■ Instructions to follow ■
Can you switch "Instruction" to "Directive" in the material from the line holding "The width and" through the end of the material, inclusive, and give those lines back with everything else unchanged? Leave the pictures out of your answer.

[Pointing records for screenshots and pages]
########################################

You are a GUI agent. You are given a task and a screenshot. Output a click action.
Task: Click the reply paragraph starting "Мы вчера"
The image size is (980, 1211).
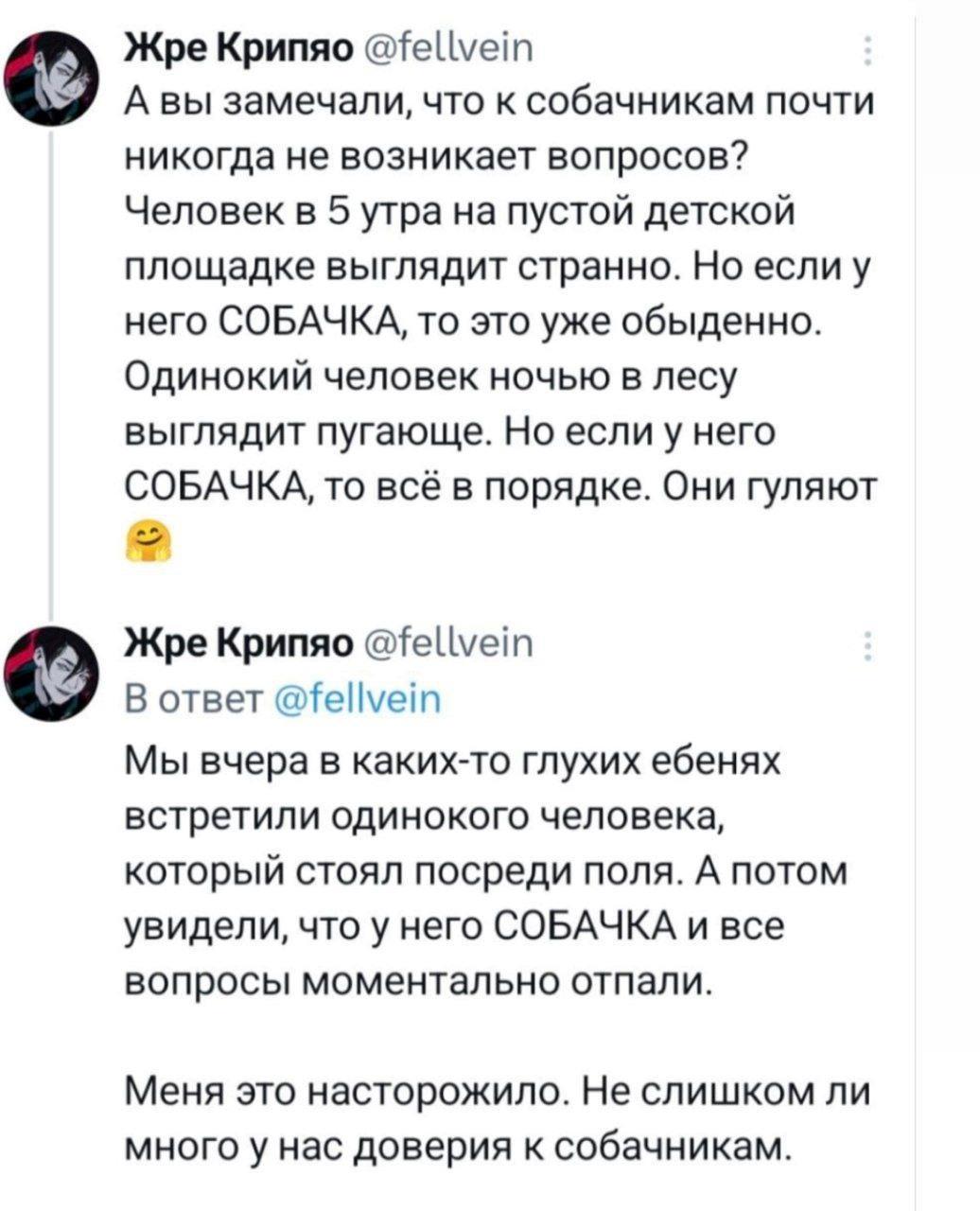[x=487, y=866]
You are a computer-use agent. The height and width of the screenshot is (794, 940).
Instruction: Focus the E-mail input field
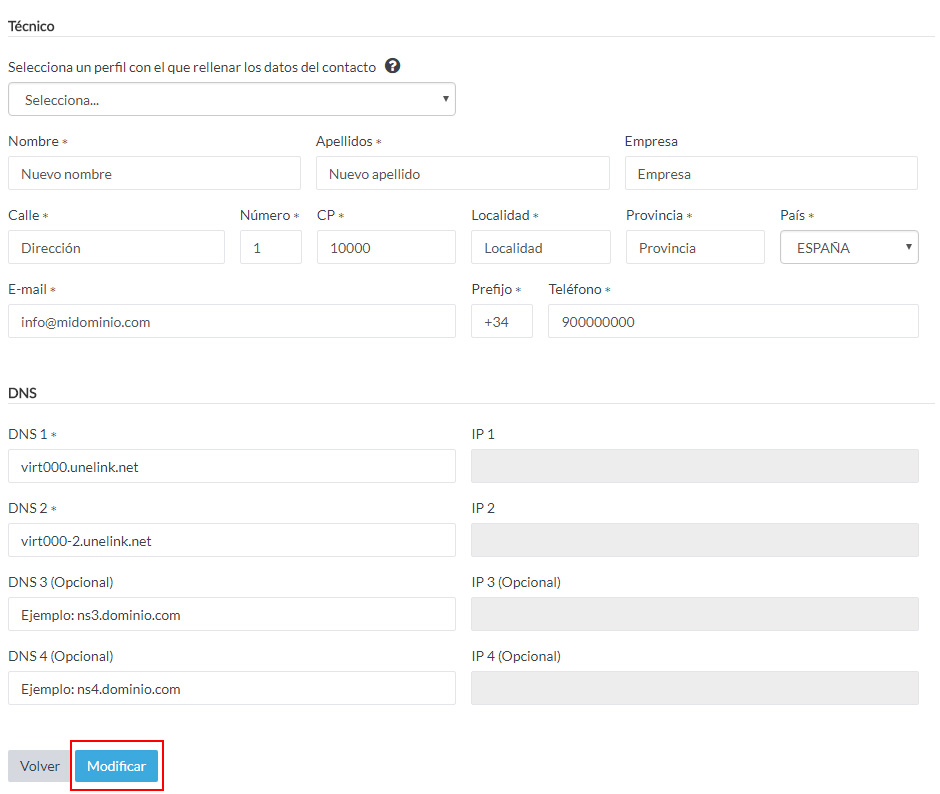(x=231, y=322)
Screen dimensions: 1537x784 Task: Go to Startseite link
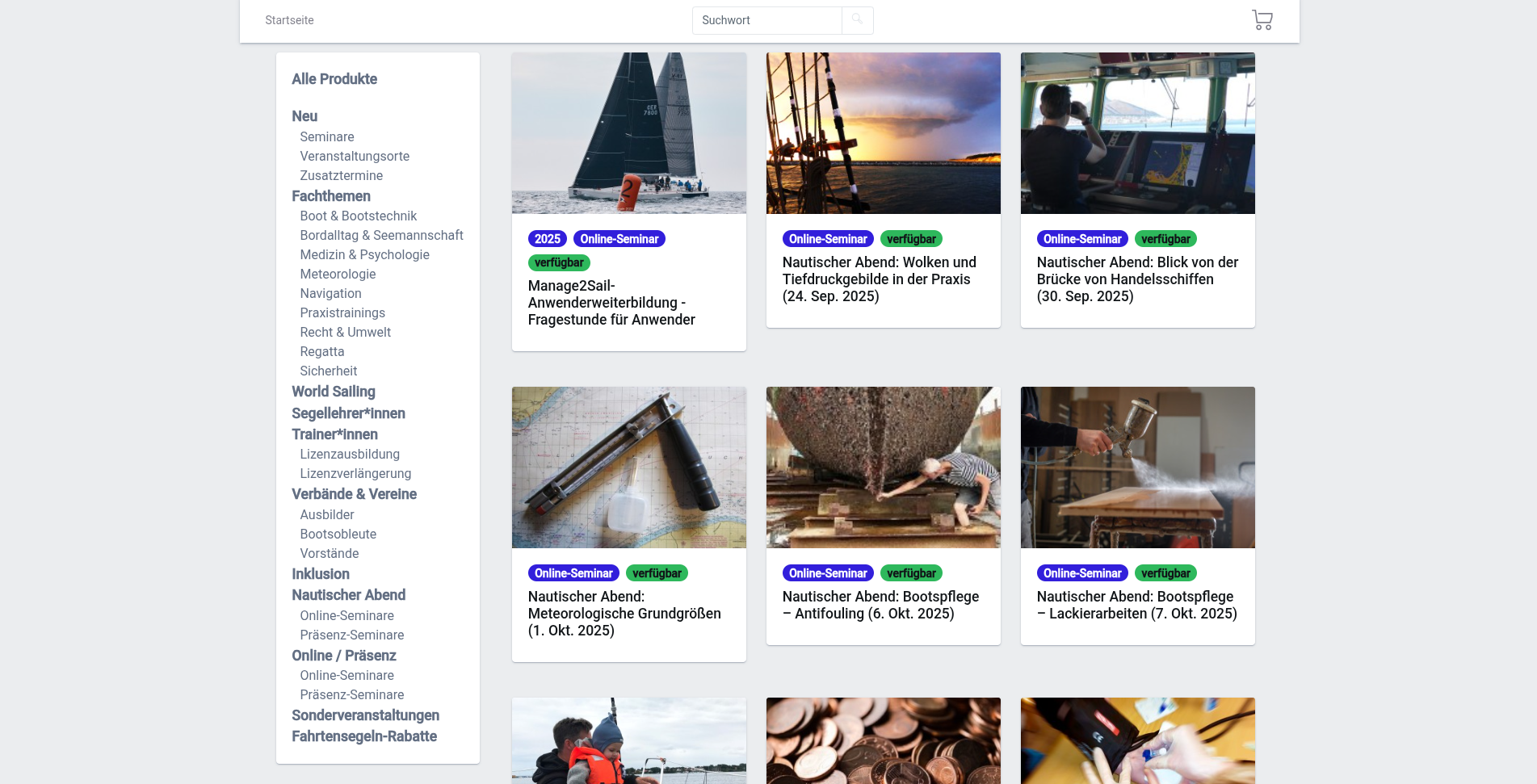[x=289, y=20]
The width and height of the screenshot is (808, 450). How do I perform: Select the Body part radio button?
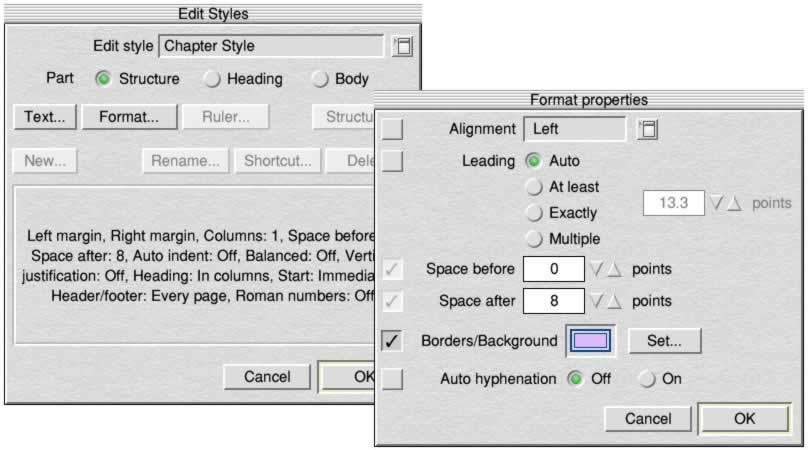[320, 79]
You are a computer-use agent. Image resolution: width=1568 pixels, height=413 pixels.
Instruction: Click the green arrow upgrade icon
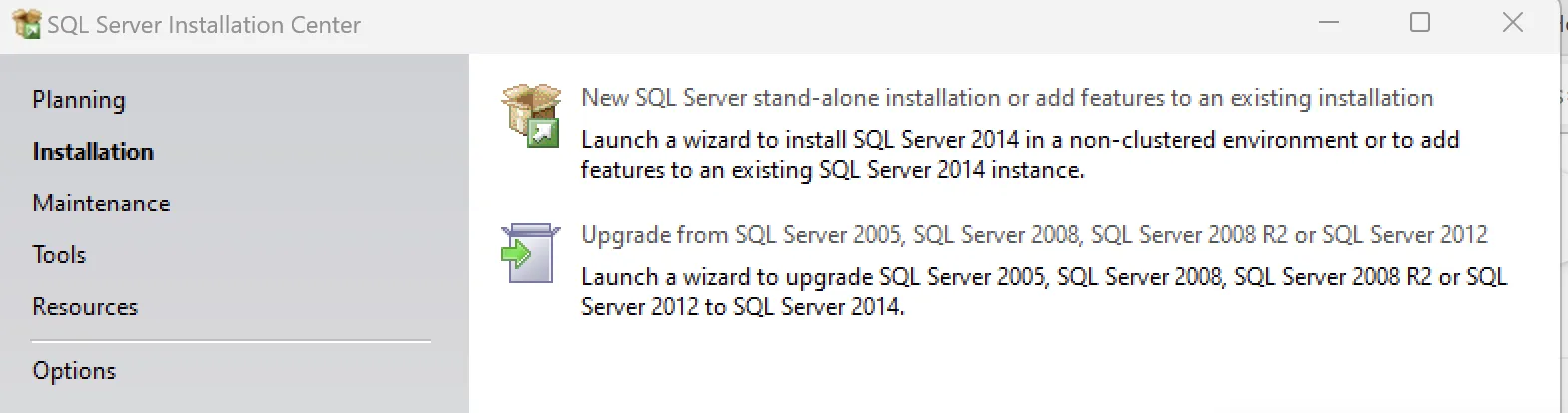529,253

########################################

■ Solved exercise ■
The width and height of the screenshot is (808, 450). How do I perform: Select the Body part radio button?
[320, 79]
You are a computer-use agent. Image resolution: width=1568 pixels, height=413 pixels.
Directive: Click the green arrow upgrade icon
529,253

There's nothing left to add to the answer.